Allways getting the same model output from a tflite micro model, regardless of the input?

Hey there,

i’m trying to run a CNN on an ESP32-S2 microcontroller, programming it trough the Arduino IDE. This model is quite simple. The input shape is (1,256,256,1) and the images are either filled with 0s or 1s. When the image is filled with 0s, the model should output a 0 and vice versa. I quantized the model to use only INT8 data types for everything. I allocated about 500kb of PSRAM to run the model there, as the normal DRAM proves to be insufficient in size.
My current problem is that, regardless of what i am doing, the output is always 1, even when the input images are all 0. The training and testing went fine, so no problems here.
As i never tried to run a CNN on an ESP32 before, i am wondering if i provided the data in the right format to the model. There is not much documentation on how exactly this should be done. In code it allways says: input->data.int8[i] = data[i]
where data is stored into the models input tensor iteratively. But how is this done with images, where there are multiple dimensions?

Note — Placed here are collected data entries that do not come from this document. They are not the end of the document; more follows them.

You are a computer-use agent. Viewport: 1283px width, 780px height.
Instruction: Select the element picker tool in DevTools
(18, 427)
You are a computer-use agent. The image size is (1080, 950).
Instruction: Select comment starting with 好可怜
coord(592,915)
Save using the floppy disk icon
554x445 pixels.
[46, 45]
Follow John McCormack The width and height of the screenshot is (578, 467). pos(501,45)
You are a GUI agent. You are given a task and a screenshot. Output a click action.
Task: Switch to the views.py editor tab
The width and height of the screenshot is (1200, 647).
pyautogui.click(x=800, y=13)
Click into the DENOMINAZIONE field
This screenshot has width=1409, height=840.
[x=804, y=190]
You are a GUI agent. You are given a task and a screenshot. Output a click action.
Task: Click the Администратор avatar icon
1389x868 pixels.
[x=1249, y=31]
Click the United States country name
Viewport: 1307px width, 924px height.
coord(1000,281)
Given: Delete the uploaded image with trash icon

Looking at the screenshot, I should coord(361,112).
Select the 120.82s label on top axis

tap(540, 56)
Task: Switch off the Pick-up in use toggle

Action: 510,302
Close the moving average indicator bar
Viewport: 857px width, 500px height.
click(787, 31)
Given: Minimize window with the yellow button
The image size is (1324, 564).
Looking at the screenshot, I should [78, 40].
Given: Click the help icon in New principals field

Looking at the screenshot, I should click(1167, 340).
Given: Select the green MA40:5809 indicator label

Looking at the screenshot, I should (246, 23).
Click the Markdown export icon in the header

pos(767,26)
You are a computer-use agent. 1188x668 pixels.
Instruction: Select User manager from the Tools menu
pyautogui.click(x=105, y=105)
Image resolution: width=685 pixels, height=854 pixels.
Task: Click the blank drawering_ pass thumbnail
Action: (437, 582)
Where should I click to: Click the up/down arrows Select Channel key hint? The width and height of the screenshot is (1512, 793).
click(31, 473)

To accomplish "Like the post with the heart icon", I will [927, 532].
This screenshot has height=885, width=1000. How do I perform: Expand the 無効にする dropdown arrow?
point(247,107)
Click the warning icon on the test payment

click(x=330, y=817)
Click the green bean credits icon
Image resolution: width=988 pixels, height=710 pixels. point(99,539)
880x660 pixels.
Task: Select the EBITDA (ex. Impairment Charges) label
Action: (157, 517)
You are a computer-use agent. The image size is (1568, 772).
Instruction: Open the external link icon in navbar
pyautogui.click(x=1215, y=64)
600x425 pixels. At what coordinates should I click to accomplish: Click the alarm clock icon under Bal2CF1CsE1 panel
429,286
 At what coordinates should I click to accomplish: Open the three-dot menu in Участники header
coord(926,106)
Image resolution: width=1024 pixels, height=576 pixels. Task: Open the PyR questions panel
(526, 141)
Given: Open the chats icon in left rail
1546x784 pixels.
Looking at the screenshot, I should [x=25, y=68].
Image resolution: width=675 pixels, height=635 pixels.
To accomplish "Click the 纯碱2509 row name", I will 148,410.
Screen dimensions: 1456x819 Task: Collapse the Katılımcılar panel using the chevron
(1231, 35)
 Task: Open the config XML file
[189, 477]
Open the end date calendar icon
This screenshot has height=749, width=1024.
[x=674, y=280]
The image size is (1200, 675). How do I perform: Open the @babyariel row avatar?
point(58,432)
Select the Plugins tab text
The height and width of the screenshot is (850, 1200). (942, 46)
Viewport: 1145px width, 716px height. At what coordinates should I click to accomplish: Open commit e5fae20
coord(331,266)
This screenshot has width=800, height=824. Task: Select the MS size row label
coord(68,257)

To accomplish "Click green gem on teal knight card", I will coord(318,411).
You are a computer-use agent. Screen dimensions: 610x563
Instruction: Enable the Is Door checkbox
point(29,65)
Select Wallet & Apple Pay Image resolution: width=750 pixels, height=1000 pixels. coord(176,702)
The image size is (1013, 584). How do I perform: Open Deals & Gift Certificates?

I also figured that running the model in PSRAM could cause problems aswell, because the tensor_arena is a pointer itself. In code i wrote this:
constexpr int kTensorArenaSize = 524288; //2^19
uint8_t* tensor_arena;
// Allocate memory in PSRAM for TensorFlow Lite
tensor_arena = (uint8_t*)ps_malloc(kTensorArenaSize);

I would be glad if someone could shed some light onto this.